DESCRIPTION OF THE TASK | Present the count of lines in the entries below that hold "computer", and present nothing else.

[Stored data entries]
======

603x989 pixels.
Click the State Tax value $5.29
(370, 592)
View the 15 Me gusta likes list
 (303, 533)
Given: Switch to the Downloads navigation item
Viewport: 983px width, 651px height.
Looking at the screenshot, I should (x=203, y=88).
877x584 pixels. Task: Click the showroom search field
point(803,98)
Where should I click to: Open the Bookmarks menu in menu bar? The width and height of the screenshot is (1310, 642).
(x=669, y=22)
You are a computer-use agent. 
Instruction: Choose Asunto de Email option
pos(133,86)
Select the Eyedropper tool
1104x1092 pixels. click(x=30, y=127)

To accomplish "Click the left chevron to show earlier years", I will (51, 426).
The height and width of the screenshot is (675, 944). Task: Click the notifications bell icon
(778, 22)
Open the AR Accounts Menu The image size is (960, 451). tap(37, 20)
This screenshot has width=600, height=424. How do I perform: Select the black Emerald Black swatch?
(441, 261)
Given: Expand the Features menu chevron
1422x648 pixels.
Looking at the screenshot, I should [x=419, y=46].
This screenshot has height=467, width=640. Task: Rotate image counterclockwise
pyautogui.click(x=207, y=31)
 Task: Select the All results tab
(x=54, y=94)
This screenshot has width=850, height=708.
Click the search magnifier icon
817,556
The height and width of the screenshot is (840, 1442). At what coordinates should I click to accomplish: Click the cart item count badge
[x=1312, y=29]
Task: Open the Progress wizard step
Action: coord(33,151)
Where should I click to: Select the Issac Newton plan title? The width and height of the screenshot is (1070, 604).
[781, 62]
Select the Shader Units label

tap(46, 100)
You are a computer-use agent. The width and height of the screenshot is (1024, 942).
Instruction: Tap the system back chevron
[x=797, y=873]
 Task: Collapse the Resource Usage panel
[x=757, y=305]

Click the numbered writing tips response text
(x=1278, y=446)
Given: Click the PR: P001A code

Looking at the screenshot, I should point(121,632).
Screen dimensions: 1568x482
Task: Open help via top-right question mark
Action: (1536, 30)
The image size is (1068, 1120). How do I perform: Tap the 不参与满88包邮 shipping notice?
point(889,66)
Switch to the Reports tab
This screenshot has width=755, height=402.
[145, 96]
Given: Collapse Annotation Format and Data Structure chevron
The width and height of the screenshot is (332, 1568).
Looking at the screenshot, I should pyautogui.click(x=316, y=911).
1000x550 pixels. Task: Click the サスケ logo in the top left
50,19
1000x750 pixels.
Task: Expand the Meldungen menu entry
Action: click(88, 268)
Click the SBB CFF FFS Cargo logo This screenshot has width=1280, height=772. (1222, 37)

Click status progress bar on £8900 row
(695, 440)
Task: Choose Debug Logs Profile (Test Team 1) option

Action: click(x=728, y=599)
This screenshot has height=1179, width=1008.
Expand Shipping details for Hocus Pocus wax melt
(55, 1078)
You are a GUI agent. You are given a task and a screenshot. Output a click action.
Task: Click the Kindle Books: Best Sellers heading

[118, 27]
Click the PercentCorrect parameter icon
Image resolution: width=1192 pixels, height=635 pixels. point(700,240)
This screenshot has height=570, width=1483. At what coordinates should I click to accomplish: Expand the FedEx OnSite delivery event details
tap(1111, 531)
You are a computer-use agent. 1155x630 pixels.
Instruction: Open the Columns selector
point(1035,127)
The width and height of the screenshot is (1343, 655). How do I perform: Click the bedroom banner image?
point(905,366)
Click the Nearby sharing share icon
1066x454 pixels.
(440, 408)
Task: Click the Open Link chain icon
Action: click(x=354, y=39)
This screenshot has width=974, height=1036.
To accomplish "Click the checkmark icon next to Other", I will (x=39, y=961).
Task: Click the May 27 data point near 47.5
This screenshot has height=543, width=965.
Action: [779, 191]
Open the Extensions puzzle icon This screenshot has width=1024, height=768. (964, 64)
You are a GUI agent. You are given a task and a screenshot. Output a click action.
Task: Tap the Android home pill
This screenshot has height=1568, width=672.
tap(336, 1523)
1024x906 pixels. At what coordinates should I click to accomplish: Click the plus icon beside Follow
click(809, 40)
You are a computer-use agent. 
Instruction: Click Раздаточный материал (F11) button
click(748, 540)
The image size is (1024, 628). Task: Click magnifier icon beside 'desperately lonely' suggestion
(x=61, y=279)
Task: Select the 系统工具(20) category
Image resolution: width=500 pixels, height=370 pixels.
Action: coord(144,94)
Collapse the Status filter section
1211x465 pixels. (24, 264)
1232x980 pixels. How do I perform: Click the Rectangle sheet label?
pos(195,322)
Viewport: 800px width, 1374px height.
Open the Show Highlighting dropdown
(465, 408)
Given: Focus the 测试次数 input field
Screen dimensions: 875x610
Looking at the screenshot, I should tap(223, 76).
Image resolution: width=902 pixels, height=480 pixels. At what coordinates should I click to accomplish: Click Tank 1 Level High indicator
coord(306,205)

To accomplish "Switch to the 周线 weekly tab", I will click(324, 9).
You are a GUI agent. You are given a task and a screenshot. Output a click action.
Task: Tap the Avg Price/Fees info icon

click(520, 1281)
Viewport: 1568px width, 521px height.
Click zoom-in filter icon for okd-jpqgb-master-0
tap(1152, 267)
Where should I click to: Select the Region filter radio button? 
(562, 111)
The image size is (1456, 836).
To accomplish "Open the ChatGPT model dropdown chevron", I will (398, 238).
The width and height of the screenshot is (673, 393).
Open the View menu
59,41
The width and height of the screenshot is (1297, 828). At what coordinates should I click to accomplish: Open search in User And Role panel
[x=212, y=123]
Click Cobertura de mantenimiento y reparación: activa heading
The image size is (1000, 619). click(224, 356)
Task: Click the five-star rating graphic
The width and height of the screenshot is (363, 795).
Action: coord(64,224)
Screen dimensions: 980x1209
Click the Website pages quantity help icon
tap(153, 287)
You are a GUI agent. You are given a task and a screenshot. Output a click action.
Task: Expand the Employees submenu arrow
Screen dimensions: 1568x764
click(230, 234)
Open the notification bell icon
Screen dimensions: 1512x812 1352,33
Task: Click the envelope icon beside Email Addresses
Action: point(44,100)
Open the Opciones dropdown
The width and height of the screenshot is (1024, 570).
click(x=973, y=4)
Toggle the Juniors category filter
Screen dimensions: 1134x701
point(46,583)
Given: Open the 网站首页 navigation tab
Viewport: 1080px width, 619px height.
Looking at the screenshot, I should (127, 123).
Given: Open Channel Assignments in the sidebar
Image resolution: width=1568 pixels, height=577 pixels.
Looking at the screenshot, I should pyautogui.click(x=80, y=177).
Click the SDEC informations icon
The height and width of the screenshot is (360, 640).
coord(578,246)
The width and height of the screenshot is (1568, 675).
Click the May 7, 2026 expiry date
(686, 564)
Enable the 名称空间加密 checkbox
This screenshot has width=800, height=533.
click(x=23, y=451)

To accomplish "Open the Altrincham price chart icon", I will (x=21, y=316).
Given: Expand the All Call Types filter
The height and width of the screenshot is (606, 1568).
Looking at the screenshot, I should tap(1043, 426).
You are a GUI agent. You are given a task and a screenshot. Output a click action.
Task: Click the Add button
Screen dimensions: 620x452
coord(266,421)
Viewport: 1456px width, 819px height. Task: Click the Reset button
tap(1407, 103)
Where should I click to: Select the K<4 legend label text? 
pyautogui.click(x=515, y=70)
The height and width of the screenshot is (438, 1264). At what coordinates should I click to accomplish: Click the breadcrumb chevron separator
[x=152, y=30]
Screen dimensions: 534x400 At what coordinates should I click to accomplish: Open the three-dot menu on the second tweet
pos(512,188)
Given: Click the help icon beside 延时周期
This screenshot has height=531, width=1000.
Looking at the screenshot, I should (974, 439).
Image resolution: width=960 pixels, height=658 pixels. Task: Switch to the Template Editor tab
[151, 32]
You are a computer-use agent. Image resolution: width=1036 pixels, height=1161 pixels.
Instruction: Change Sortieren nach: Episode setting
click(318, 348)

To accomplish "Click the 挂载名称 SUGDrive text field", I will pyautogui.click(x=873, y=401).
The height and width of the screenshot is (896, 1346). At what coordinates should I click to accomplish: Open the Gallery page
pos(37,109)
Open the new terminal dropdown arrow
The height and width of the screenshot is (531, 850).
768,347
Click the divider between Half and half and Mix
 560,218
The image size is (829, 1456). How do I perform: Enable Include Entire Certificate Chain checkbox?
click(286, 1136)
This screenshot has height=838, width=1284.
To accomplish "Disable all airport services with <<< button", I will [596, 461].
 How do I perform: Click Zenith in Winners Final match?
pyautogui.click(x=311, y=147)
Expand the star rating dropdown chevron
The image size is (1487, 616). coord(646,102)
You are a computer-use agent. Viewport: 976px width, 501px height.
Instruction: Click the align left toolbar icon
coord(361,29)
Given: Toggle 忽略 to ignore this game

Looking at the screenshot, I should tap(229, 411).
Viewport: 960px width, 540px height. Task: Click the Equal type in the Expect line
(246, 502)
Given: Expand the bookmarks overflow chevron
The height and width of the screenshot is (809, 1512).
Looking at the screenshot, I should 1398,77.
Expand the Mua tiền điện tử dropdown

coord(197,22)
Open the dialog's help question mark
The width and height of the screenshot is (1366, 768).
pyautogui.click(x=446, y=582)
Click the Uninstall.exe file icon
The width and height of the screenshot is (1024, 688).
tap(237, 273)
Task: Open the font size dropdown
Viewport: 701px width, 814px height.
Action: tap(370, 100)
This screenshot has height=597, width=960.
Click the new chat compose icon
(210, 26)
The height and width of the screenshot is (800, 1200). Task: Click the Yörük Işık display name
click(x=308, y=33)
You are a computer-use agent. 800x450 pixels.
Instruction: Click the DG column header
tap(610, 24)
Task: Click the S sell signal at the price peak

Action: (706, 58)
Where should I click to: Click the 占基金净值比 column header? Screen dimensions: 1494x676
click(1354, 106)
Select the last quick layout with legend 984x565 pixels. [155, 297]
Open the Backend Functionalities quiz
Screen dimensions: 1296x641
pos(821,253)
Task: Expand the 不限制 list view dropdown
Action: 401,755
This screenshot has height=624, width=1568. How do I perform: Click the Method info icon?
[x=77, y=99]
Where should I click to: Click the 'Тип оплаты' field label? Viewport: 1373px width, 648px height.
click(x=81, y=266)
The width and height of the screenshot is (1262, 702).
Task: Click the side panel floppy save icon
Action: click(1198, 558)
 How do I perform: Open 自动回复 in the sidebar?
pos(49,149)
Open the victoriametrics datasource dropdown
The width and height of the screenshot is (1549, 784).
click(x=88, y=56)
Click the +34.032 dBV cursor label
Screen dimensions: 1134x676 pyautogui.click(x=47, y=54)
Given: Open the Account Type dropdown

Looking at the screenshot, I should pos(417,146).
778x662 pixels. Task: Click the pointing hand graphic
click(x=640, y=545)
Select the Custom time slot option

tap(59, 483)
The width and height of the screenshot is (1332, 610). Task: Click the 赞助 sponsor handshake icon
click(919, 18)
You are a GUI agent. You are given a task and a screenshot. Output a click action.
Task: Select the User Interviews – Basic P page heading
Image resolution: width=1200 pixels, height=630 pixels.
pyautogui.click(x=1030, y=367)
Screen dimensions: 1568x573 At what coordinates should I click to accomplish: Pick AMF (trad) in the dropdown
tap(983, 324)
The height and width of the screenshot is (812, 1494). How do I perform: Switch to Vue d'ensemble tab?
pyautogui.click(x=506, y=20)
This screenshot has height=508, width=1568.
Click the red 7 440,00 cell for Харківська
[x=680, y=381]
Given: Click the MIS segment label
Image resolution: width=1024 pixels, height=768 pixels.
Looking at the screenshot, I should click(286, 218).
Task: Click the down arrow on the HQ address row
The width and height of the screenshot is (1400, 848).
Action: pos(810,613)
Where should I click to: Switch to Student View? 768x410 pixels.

======

RESULT | 7